Unter den vielen neuen Ideen, die die fortschreitende Kultur und Humanität unsres Jahrhunderts angeregt haben, möchte wohl namentlich die Berechtigung des zarteren Geschlechts zu geistiger Gleichstellung mit dem stärkeren zu einer sozialen Lebensfrage geworden sein. Geistreiche Schriftsteller haben sich der ehrenvollen Aufgabe unterzogen, die Früchte ihres Denkens diesem erhabenen Zwecke: der bisher vernachlässigten geistigen Ausbildung des Weibes, opfernd darzubringen.

Sollten Ew.

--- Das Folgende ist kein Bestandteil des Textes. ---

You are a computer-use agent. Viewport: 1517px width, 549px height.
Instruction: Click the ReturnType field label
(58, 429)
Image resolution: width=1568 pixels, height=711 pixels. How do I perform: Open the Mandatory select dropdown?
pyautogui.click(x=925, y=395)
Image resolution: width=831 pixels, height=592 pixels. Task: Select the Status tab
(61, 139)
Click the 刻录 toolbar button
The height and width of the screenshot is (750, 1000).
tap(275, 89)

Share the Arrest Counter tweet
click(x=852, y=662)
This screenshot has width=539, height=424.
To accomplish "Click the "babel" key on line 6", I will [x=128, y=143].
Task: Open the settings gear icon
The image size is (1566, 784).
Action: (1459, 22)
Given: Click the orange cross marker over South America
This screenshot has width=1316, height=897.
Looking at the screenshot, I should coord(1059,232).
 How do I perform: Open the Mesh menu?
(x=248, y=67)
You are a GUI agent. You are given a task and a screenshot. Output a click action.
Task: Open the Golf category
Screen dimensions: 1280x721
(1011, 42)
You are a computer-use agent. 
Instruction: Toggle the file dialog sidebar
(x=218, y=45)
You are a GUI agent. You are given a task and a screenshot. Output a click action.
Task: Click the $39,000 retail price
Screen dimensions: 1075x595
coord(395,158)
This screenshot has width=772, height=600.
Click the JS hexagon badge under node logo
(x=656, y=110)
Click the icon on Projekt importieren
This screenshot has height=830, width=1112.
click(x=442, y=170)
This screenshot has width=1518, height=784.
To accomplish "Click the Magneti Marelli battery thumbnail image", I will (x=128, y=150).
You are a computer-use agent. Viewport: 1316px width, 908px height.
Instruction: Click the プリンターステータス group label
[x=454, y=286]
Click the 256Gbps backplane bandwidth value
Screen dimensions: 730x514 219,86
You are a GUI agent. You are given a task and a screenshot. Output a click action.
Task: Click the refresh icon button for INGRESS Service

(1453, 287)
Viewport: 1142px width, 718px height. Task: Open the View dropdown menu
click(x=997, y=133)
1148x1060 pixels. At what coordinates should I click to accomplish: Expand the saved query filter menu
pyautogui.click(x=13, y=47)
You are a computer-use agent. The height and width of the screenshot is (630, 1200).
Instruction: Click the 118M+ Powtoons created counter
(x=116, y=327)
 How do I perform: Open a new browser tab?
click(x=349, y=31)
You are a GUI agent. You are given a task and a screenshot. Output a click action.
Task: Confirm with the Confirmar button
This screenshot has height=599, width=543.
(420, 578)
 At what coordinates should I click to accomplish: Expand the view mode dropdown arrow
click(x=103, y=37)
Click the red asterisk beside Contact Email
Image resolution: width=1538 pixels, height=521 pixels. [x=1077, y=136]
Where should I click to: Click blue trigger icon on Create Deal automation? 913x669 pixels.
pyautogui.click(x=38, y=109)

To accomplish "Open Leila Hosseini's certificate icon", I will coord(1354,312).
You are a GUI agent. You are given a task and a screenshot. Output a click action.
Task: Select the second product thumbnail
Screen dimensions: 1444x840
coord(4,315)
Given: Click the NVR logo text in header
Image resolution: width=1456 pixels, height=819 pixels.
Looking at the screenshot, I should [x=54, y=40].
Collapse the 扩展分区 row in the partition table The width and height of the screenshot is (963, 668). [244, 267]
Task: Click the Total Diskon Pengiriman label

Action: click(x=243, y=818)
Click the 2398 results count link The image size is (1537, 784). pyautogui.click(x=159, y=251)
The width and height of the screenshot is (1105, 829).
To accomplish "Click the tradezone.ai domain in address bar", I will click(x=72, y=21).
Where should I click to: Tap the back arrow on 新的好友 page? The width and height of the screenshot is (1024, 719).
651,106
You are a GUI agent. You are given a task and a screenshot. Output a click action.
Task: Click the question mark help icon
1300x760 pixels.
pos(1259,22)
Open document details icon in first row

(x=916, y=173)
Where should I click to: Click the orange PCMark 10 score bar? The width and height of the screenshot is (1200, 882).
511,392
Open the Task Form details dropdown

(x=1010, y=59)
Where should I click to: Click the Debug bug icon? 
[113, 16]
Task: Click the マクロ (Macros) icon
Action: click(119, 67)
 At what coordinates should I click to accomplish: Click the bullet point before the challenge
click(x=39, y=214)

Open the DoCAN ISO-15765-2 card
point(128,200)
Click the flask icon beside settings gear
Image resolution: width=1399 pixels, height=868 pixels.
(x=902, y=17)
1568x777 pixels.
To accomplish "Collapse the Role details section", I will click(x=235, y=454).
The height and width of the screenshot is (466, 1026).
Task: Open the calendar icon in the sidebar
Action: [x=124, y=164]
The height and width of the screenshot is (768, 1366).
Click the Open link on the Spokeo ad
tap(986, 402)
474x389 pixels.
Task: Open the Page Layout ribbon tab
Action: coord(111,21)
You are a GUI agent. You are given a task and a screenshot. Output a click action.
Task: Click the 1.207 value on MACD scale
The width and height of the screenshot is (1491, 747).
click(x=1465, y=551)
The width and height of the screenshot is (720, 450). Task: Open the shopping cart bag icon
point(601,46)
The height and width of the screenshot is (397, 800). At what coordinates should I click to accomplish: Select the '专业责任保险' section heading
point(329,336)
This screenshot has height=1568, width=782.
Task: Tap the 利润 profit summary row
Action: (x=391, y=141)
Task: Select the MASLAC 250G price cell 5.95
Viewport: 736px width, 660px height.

Wohlgeboren nicht abgeneigt sein, Sich dieser ehrenwerten Reihe humaner Männer anzuschließen, so hätte ich Ihnen zwei unmaßgebliche Vorschläge zu machen, nämlich:

Entweder Ihr Werk umzuarbeiten und in Briefe an eine Dame sachgemäß einzukleiden. Natürlich müßte alles trocken Wissenschaftliche dabei wegbleiben, so wie auch alles etwa Anstößige (als die Begattung der Pflanzen) möglichst zart und verhüllt behandelt werden.

Ein blühender Stil wäre zu empfehlen und ein leicht eingeflochtenes Liebesverhältnis zwischen dem Briefsteller und der fiktiven Briefempfängerin würde für das schöne Geschlecht eine angenehme Zugabe sein und heitren Wechsel der Gegenstände bewirken.

Oder aber Ew. Wohlgeboren kleiden das Ganze in einen hinzu zu erfindenden Roman ein, und verwenden das Material Ihres Werkes in demselben zu didaktischen Episoden. Für eine elegante und zierliche Ausstattung würde ich Ew. Wohlgeboren bürgen.

Doch alles das überlasse ich am besten Ew. Wohlgeboren feinem Takte und bin mit ausgezeichneter Hochachtung etc.«

So schickte Nicodemus sein Manuskript von einem Buchhändler zum andern. Er wurde mutloser und mutloser. Zuletzt versank er in eine dumpfgleichgültige Verzweiflung und fuhr mit dem Herumschicken fast mehr aus Gewohnheit, als aus Hoffnung fort. Er hatte bereits 12 abschlägige Antworten erhalten, die, bei sonstiger Verschiedenheit, alle wunderbar in dem Refrain übereinstimmten: Da meine Pressen bis zu Ostern des nächsten Jahres mehr als übermäßig beschäftigt sind. Erstand mit dem 13ten Buchhändler in Verhandlung, als noch vier Wochen an dem verhängnisvollen Termin fehlten, wo Junius, mit Rechenkunst ausgestattet, ins Bureau eintreten sollte.